1 suit vs. Home Depot becomes 2: Judge separates consumers, FIs

January 22, 2015

ATLANTA (1/23/15)--Similar to how the data breach case against Target is being handled in Minnesota, a federal judge in Atlanta peeled financial institutions and consumers apart in their class action lawsuits against Home Depot for its role in the massive data breach to hit its stores last year (The National Law Journal Jan. 22).

The two groups, which include at least nine credit unions on the financial institution side, have sued Home Depot for failing to properly protect consumer personal and payment information, leading to 56 million compromised credit and debit cards nationwide.

The incident cost credit unions alone nearly $60 million to cover the reissuing of compromised cards and other breach-related activity, according to numbers compiled by the Credit Union National Association in the aftermath of the incident.

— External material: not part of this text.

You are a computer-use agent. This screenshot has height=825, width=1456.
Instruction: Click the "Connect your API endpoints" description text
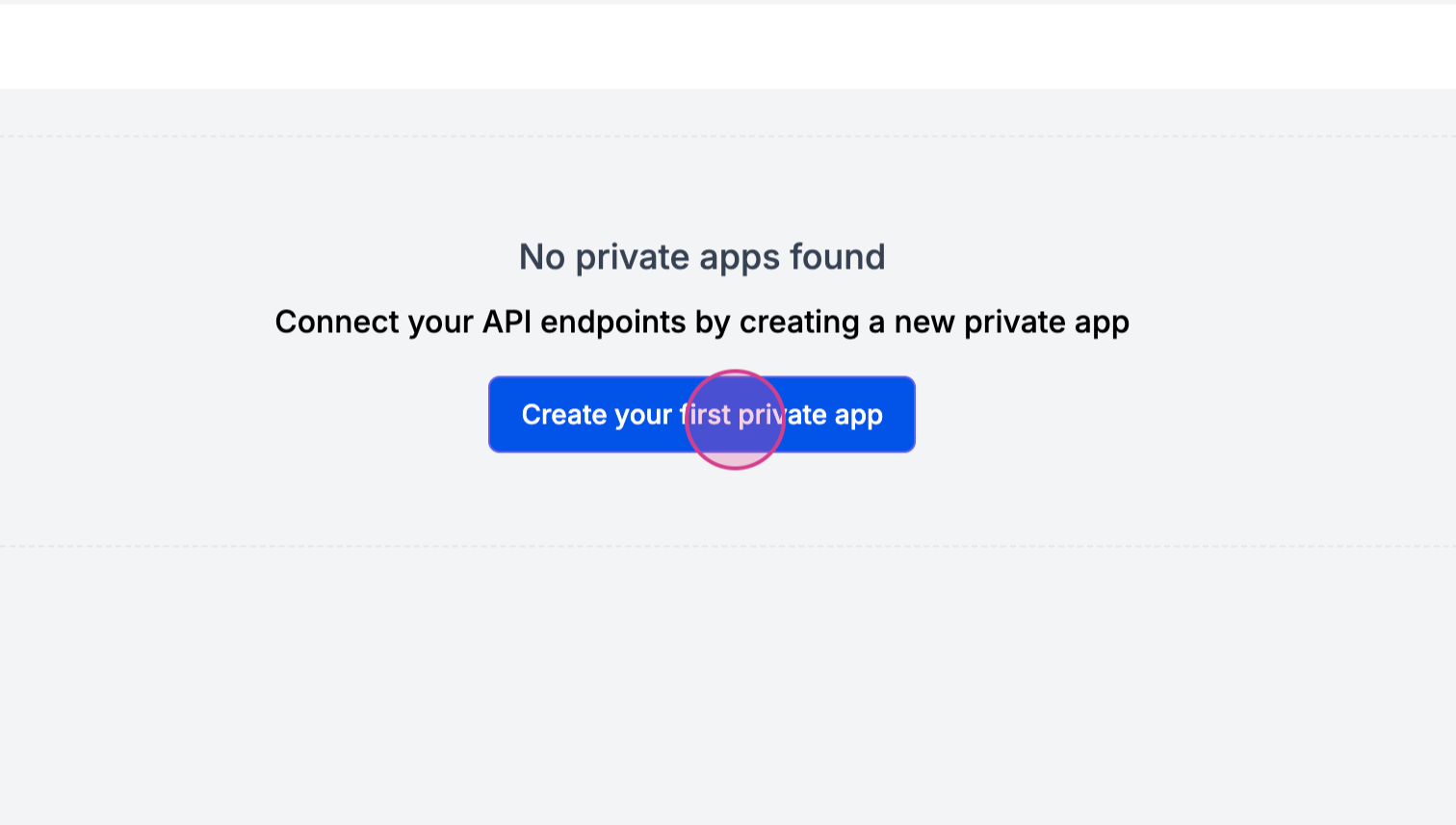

Credit unions were on the hook for just over $30 million as a result of the Target breach.

Home Depot has retained two separate law firms to handle the parallel lawsuits.

"While many of the legal issues and much of the discovery are common to the claims of both, the cases present significant, distinct factual and legal issues," wrote Thomas Thrash, Northern District of Georgia chief judge (The National Law Journal). "Accordingly, to manage the litigation most efficiently, the court hereby creates separate tracks for the consumer and financial institution cases."

Home Depot spokesperson Stephen Holmes said in an email: "Throughout the investigation and mitigation of the breach, our primary focus has been on our customers. We'll continue to deal with any legal matters in due course and in the proper venue."

CUNA continues pressing lawmakers to pass legislation that would require merchants such as Target and Home Depot to meet the same strict personal payment data standards that are imposed upon financial institutions.